I was stunned that the final instruction was “Stay informed.”
That billboard neglected the clearest epidemiological pattern of this pandemic: The vast majority of transmission has been indoors, sometimes beyond a range of three or even six feet. The superspreading events that play a major role in driving the pandemic occur overwhelmingly, if not exclusively, indoors.
The billboard had not a word about ventilation, nothing about opening windows or moving activities outdoors, where transmission has been rare and usually only during prolonged and close contact. (Ireland recently reported 0.1 percent of Covid-19 cases were traced to outdoor transmission.)
The omission is not surprising. Throughout the pandemic, the W.H.O. was slow to accept the key role that infectious particles small enough to float could be playing.
Mary-Louise McLaws, an epidemiologist at the University of New South Wales in Sydney, Australia, and a member of the W.H.O. committees that craft infection prevention and control guidance, wanted all this examined but knew the stakes made it harder to overcome the resistance. She told The Times last year, “If we started revisiting airflow, we would have to be prepared to change a lot of what we do.” She said it was a very good idea, but she added, “It will cause an enormous shudder through the infection control society.”

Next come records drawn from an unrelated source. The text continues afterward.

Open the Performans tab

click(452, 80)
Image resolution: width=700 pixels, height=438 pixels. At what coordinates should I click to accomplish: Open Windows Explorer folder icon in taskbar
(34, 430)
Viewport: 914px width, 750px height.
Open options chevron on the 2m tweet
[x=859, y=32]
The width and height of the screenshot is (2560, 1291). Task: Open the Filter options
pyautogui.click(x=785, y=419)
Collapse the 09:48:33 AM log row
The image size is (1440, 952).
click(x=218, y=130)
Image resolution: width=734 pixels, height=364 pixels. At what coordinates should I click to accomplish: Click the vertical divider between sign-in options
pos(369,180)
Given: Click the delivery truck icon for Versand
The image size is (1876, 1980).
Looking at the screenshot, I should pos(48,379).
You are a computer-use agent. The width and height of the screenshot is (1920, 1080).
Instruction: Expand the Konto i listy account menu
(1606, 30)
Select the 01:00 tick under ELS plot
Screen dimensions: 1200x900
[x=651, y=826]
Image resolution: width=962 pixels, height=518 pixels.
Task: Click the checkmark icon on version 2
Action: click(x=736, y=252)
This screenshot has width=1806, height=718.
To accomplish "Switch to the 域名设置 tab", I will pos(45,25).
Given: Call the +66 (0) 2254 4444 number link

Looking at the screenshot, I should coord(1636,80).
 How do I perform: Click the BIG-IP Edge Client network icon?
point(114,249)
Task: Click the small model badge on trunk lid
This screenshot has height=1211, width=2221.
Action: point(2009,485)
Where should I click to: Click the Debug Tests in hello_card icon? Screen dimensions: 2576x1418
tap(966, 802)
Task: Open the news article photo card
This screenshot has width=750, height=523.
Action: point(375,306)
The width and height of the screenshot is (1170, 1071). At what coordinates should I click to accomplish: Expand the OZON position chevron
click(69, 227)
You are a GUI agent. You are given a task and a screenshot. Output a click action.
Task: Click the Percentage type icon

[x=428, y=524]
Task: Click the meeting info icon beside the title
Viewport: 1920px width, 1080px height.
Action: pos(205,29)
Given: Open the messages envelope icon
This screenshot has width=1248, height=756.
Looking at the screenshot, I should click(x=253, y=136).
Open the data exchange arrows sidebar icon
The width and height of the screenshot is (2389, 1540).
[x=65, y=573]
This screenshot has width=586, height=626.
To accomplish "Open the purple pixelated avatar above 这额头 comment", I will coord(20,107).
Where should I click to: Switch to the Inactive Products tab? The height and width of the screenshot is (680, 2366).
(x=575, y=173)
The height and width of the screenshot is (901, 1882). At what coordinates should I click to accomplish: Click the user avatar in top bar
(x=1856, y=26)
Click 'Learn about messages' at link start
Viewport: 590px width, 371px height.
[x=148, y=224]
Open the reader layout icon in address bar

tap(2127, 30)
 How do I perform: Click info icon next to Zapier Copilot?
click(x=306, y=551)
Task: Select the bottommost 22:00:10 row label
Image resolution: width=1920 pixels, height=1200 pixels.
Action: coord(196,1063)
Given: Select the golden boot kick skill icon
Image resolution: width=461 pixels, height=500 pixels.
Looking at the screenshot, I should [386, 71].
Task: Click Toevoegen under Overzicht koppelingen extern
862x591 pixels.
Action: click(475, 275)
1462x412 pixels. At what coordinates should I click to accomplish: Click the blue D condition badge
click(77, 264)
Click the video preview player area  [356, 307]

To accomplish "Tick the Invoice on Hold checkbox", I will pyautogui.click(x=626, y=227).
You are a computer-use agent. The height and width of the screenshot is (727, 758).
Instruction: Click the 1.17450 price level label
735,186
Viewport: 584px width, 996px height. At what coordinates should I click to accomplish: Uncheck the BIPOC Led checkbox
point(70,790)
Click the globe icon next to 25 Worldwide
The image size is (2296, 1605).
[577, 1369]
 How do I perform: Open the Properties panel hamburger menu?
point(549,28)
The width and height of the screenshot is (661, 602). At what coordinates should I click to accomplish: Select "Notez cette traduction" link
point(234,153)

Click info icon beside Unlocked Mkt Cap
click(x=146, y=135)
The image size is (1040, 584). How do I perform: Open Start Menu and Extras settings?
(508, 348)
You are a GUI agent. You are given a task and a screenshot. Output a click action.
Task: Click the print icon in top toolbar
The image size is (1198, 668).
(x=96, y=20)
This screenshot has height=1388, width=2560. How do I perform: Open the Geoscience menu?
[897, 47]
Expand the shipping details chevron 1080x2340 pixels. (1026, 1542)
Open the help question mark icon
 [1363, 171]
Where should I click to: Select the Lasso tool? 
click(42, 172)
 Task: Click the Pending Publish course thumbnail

This assumption that these larger droplets that can travel only a few feet are the main way the disease spreads is one of the key reasons the W.H.O. and the Centers for Disease Control and Prevention didn’t recommend masks at first. Why bother if one can simply stay out of their range? After the C.D.C. recommended masks in April 2020, the W.H.O. shifted last June, but it first suggested ordinary people generally wear masks if physical distancing could not be maintained, and still said health care workers performing screenings in the community did not need to wear masks if they could stay that single meter away from patients. The W.H.O. last updated its mask guidance in December but continued to insist that mask use indoors was not necessary if people could remain separated by that mere meter — this time conceding if ventilation might not adequate, masks should be worn indoors, regardless of distancing.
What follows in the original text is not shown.